Published online Dec 28, 2006. doi: 10.3748/wjg.v12.i48.7810
Revised: October 28, 2006
Accepted: November 28, 2006
Published online: December 28, 2006
AIM: To investigate the conformity of management practices of gastrointestinal hemorrhage in cirrhotic patients with relevant guidelines.
METHODS: A questionnaire on the management of digestive bleeding was completed for all consecutive cirrhotic patients admitted to 31 French hospitals.
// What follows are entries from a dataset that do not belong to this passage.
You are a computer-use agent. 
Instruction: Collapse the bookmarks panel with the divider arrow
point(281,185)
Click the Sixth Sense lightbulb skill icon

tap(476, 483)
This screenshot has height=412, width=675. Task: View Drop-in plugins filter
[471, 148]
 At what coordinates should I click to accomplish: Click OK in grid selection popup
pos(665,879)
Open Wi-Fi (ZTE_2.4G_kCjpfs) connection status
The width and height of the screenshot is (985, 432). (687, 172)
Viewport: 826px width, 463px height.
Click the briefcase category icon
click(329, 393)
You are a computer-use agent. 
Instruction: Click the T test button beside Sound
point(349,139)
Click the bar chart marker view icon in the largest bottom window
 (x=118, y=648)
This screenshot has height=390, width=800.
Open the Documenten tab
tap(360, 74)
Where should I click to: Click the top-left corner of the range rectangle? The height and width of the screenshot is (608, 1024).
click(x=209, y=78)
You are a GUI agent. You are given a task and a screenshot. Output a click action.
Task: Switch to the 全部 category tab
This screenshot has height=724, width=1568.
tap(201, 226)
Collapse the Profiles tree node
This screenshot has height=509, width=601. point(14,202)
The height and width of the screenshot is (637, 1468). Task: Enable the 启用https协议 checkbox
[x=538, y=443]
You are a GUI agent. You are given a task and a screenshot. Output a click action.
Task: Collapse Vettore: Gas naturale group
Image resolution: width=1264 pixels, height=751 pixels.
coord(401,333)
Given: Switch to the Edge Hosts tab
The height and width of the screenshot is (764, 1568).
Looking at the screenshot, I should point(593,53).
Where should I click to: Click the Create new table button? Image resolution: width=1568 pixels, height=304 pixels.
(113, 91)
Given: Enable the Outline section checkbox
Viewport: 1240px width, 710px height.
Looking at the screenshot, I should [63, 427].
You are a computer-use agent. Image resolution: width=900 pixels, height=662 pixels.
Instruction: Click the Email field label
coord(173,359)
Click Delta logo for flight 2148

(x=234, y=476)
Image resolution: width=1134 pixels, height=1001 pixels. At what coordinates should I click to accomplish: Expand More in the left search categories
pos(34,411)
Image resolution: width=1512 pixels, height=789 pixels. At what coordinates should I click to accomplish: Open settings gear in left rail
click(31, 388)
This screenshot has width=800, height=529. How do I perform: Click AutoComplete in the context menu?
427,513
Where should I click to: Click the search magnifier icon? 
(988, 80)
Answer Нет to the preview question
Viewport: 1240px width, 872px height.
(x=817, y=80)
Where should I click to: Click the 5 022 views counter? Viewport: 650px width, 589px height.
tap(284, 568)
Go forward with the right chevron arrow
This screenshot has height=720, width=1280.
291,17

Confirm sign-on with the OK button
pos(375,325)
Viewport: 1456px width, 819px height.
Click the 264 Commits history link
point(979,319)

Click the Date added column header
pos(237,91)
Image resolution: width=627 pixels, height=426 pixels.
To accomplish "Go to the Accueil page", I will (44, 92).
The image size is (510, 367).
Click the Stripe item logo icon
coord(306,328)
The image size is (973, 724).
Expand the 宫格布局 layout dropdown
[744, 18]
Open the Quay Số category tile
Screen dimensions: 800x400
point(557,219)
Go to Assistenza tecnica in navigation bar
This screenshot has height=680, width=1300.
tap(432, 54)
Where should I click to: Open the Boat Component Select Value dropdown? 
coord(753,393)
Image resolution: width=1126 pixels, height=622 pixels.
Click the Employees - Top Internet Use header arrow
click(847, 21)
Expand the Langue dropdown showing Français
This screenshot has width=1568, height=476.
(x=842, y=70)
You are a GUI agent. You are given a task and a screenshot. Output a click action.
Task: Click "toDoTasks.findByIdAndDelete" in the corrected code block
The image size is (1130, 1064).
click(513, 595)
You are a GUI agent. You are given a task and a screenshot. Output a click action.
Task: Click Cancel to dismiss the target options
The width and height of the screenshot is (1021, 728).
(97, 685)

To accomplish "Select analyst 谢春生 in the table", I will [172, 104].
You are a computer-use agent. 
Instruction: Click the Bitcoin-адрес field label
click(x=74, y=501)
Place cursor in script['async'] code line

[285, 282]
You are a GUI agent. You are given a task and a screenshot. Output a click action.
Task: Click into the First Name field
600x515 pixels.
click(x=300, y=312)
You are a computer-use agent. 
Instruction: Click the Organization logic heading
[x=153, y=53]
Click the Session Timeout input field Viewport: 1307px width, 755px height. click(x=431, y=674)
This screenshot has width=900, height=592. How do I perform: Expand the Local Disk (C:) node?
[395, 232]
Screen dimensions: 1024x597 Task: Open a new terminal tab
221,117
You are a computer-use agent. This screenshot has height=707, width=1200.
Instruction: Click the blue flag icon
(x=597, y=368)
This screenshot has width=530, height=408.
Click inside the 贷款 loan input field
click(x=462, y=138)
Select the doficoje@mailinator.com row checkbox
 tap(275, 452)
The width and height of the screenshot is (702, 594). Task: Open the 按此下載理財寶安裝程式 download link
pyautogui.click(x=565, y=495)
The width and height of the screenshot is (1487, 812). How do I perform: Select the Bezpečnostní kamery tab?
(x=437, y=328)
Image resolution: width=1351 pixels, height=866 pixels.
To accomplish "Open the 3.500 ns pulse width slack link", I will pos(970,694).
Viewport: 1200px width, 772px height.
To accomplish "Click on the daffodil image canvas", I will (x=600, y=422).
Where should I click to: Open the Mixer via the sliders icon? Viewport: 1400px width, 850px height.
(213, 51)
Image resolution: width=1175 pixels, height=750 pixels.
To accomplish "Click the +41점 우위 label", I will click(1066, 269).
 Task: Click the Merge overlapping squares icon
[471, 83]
RESULTS: One hundred and twenty-six bleeding events were recorded. It was the first bleeding episode in 79 patients (63%), of whom 40 (51%) had a prior diagnosis of cirrhosis and 25 (32%) had previously undergone an endoscopy. The bleeding episode was a recurrence in 46 patients (37%). The median time between onset and admission was 4 h, but exceeded 12 h in 42% of cases. There was an agreement between centers for early vasoactive drug administration (87% of cases), association with ligation (42%) more often than sclerosis (21%) at initial endoscopy, and antibiotic prophylaxis (64%). By contrast, prescription of beta-blockade alone or in combination (0 to 100%, P = 0.003) for secondary prophylaxis and lactulose (26% to 86%, P = 0.04), differed among centers.
CONCLUSION: In French hospitals, management of bleeding related to portal hypertension in cirrhotic patients is generally in keeping with the consensus. Broad variability still remains concerning beta-blockade use for secondary prophylaxis. Screening for esophageal varices, the use of antibiotic prophylaxis and patients information need to be improved.